→ Screenshot grounding data:
=== Begin Enclosure ===

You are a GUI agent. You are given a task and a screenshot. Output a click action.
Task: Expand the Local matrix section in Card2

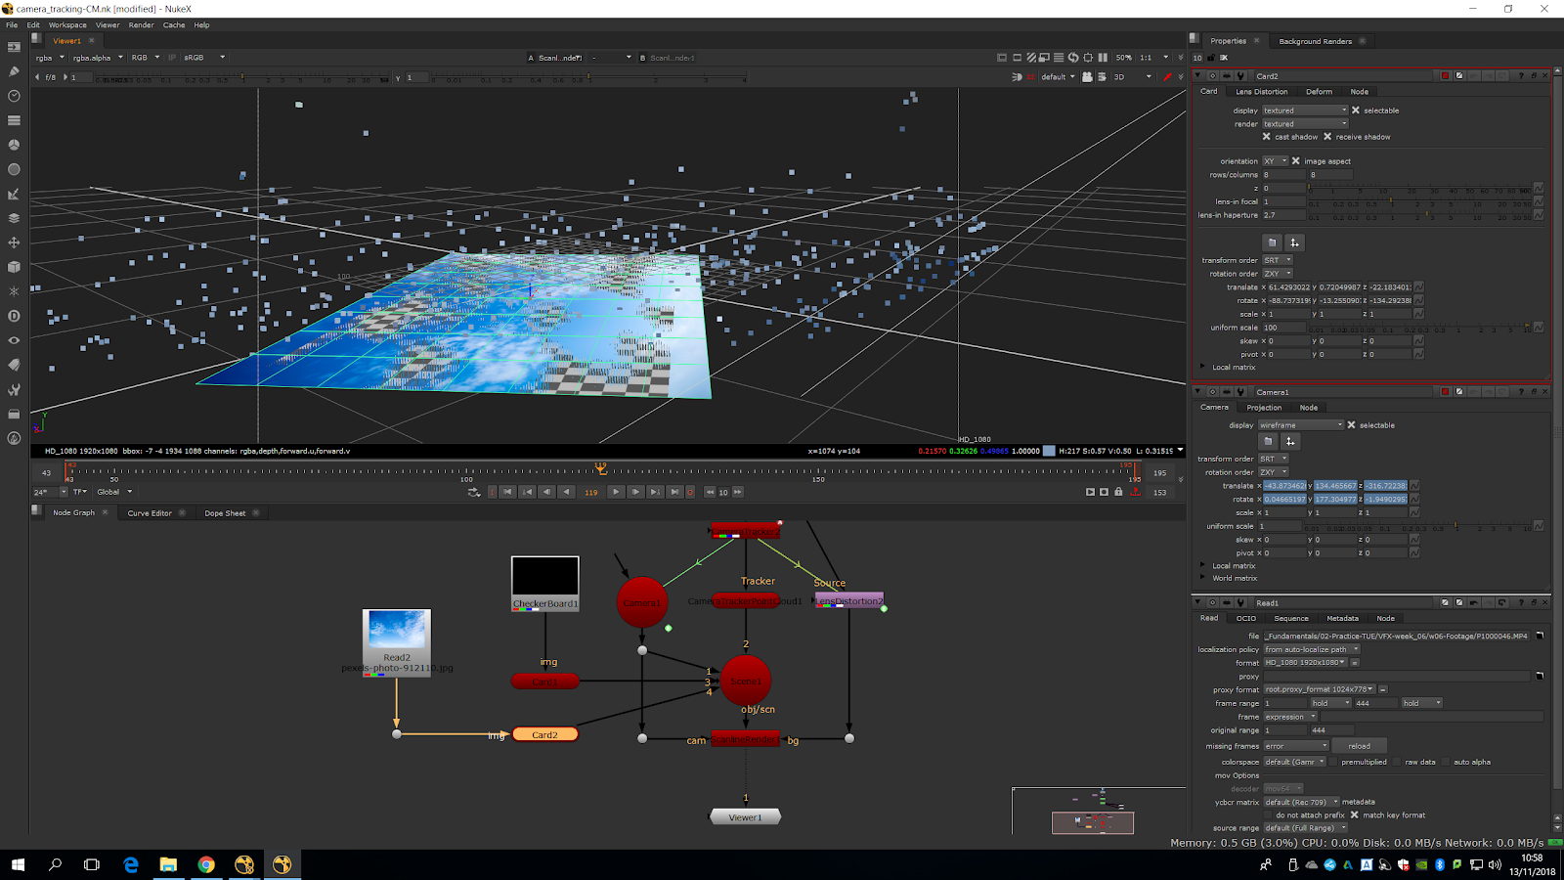(1203, 368)
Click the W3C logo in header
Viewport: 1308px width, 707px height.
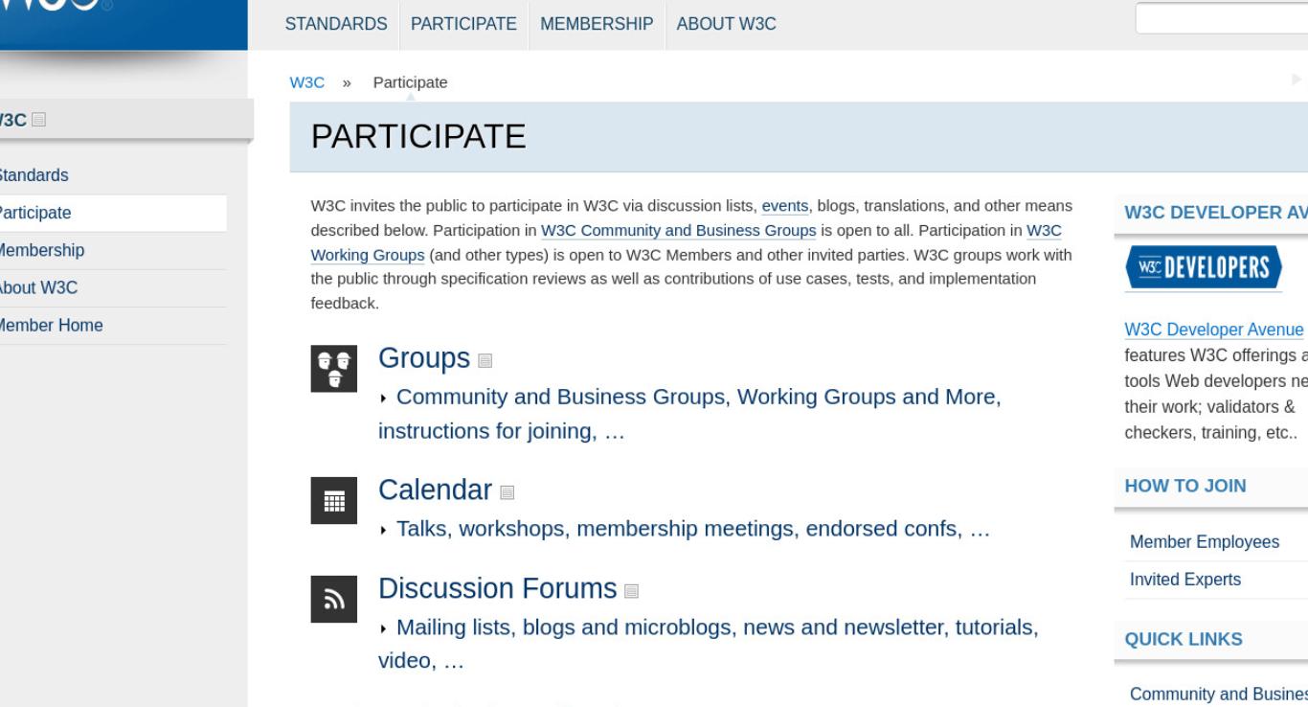pyautogui.click(x=57, y=8)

=== End Enclosure ===

→ About this task:
Set down all of the entries exactly. Leave the pictures out.

→ Response:
You are a GUI agent. You are given a task and a screenshot. Output a click action.
Task: Expand the Local matrix section in Card2

(1203, 368)
Click the W3C logo in header
Viewport: 1308px width, 707px height.
pyautogui.click(x=57, y=8)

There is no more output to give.